§ **WHAT YOU SHOULD DO**: Count the lines in the entries below that include the word "screenshot". Give nothing but the number.

§ **SUPPLIED MATERIAL**:

===

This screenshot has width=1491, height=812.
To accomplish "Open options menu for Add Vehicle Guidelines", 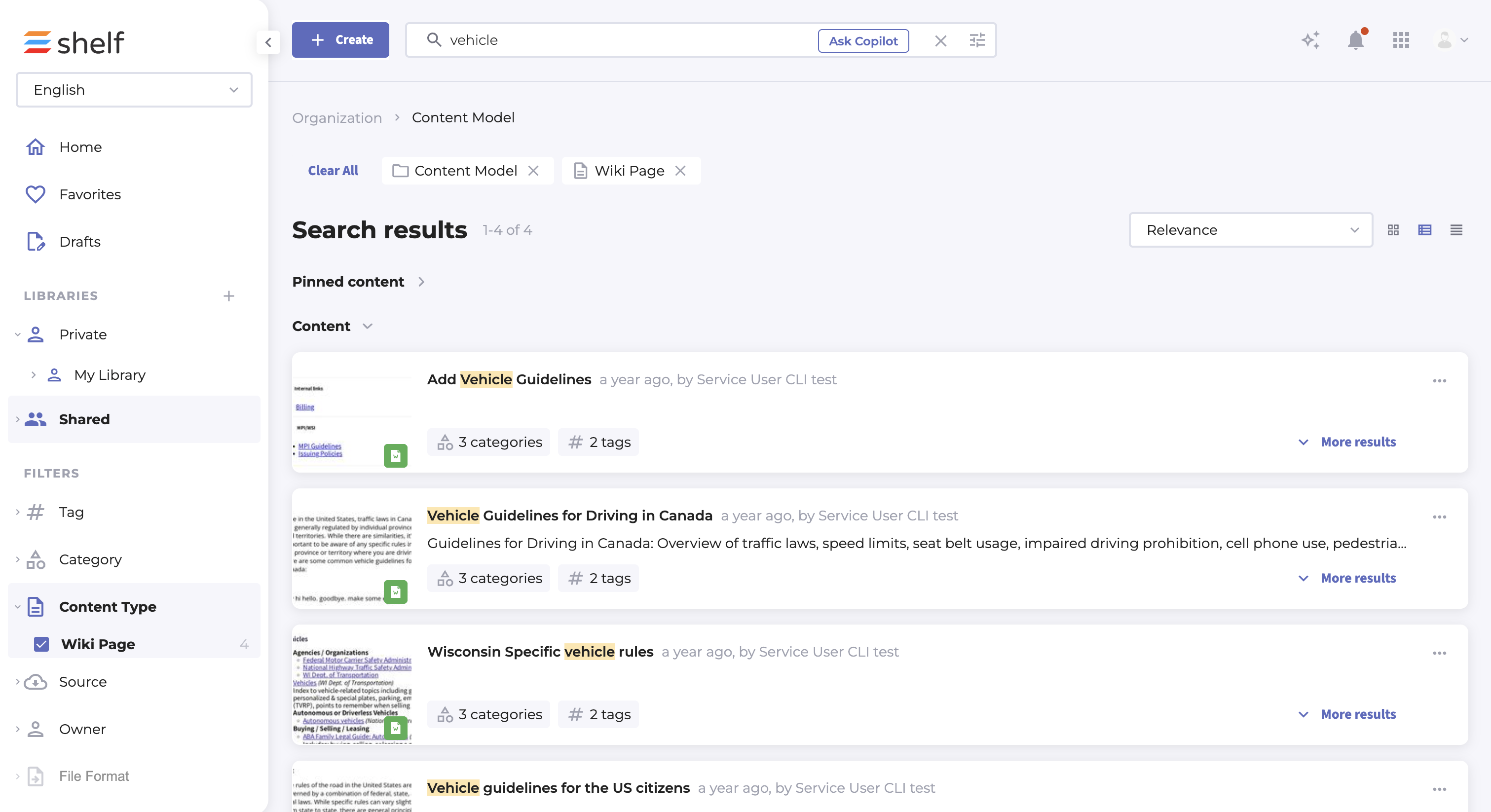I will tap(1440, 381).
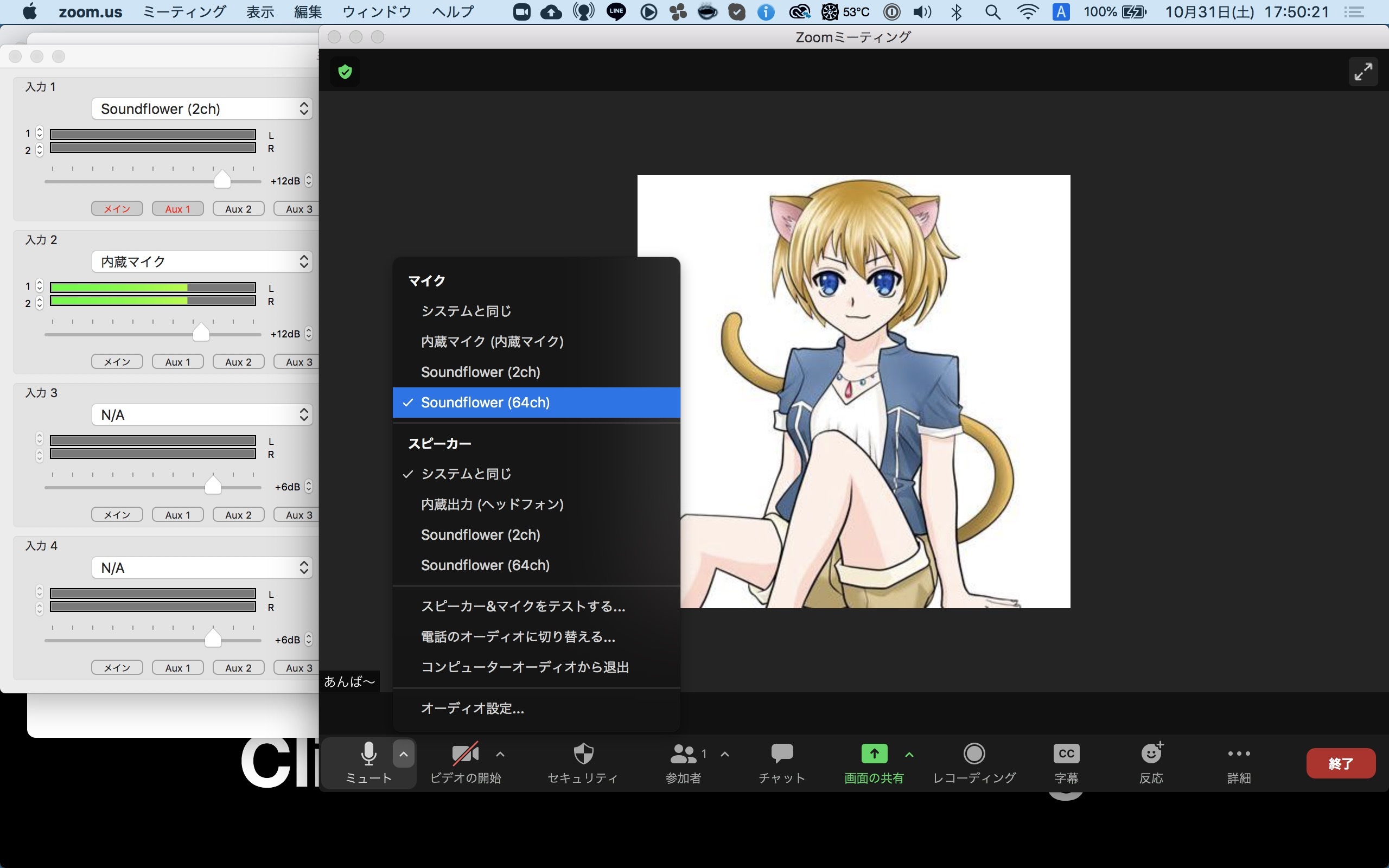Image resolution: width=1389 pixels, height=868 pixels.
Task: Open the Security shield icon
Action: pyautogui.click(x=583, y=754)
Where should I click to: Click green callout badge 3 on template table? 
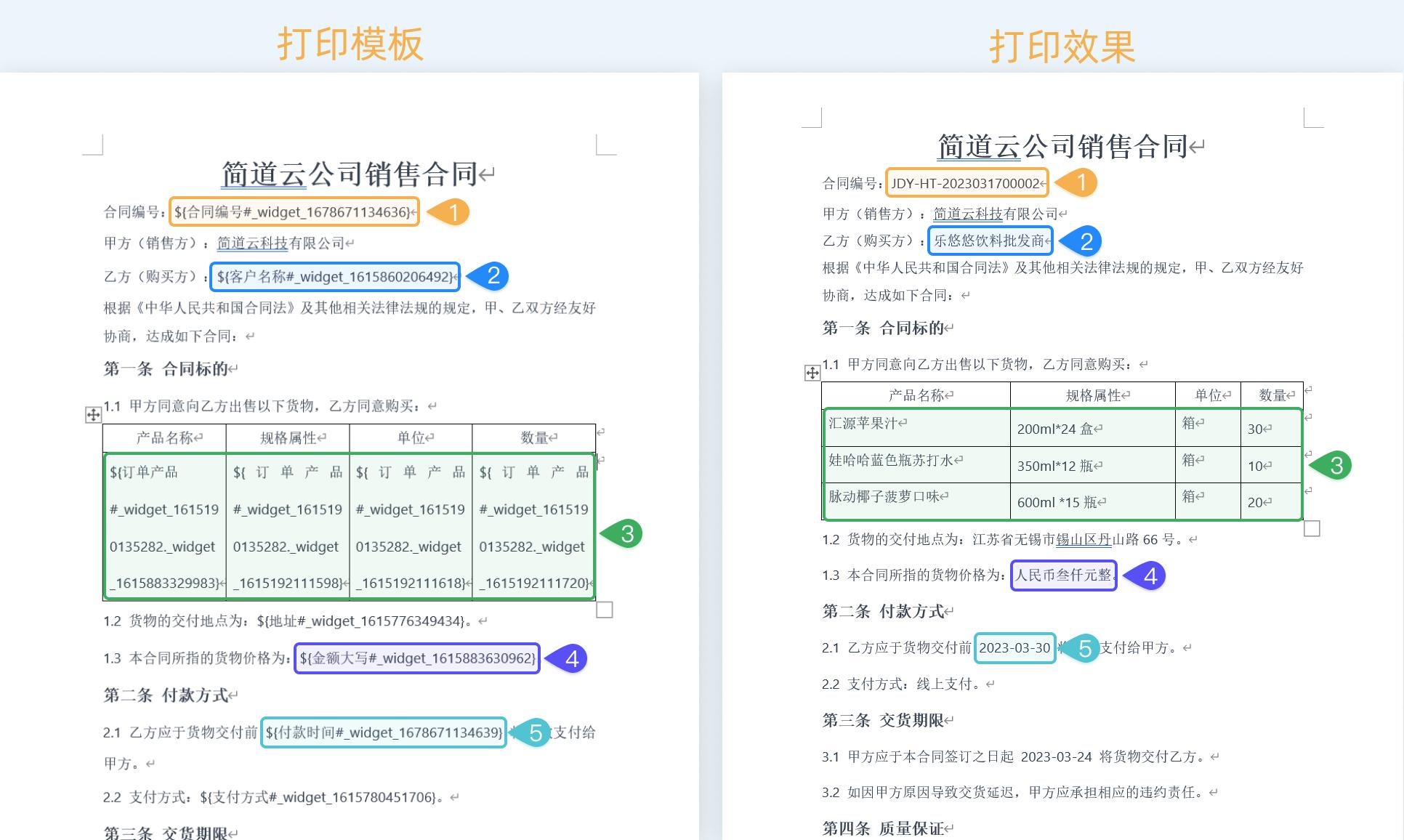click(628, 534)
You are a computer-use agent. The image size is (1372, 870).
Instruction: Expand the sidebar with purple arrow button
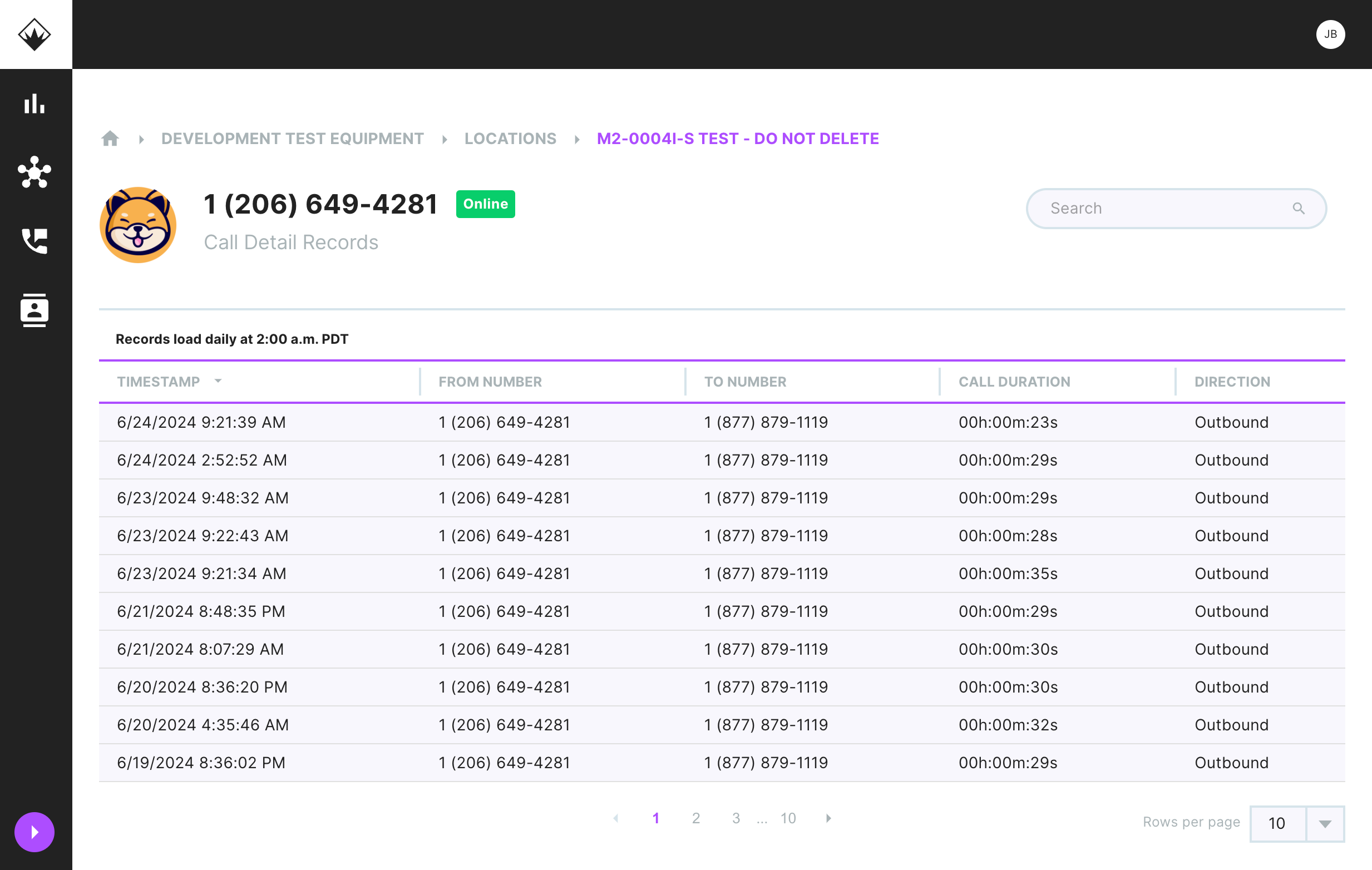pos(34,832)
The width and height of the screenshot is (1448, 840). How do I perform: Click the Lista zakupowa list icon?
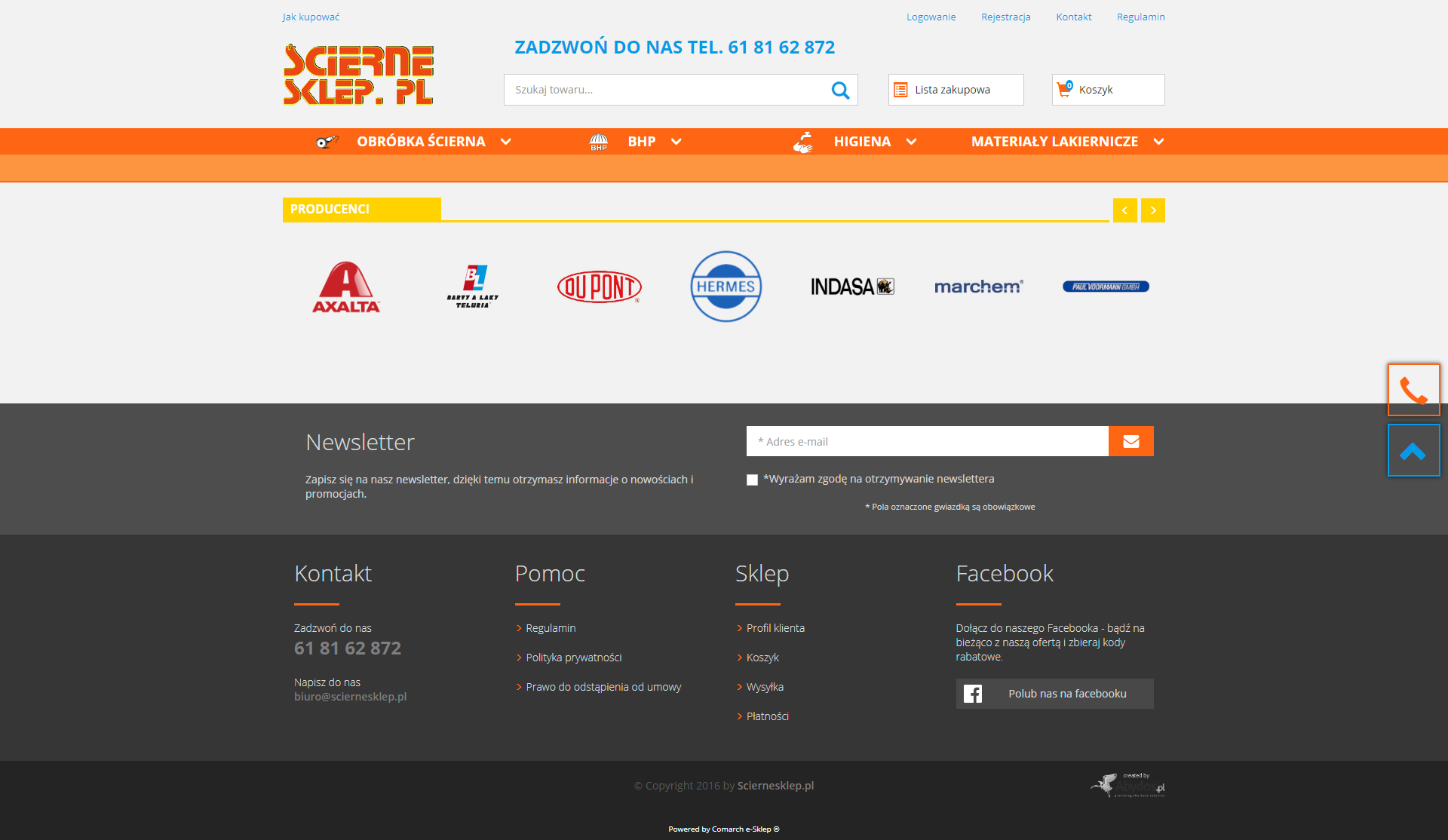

===

§ **EXPECTED ANSWER**: 2